Robert Mayall, PhD, is the CTO and cofounder of FREDsense. He has a decorated background in biosensors and expertise in synthetic biology, nanoscience, electrochemistry, and biosensor development. Robert provided valuable information on the issue of fouling of the electrodes. He also commented on practical considerations for biosensors, and informed us of methods we could use to take these into account. Robert explained some of the software analysis and equivalent circuits that we could use to analyze our impedance data, which allowed us to make sense of our measurements.

Thomas Ljinse is A PhD student in Biomedical engineering at the University of Calgary, focusing on microsystems and embedded electronics.

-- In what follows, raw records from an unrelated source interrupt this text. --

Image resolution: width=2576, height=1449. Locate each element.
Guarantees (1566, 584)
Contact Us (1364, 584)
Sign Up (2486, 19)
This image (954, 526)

He has a plethora of experience in biomedical engineering and design. Thomas gave us invaluable information on aptamer based systems, and informed us of techniques that we could use to measure impedance. He also indicated some of the challenges that we may face taking this design from out of the lab, and into the consumer market. It was Thomas who highlighted the workflow associated with programming an IC and using it for impedance-based analysis.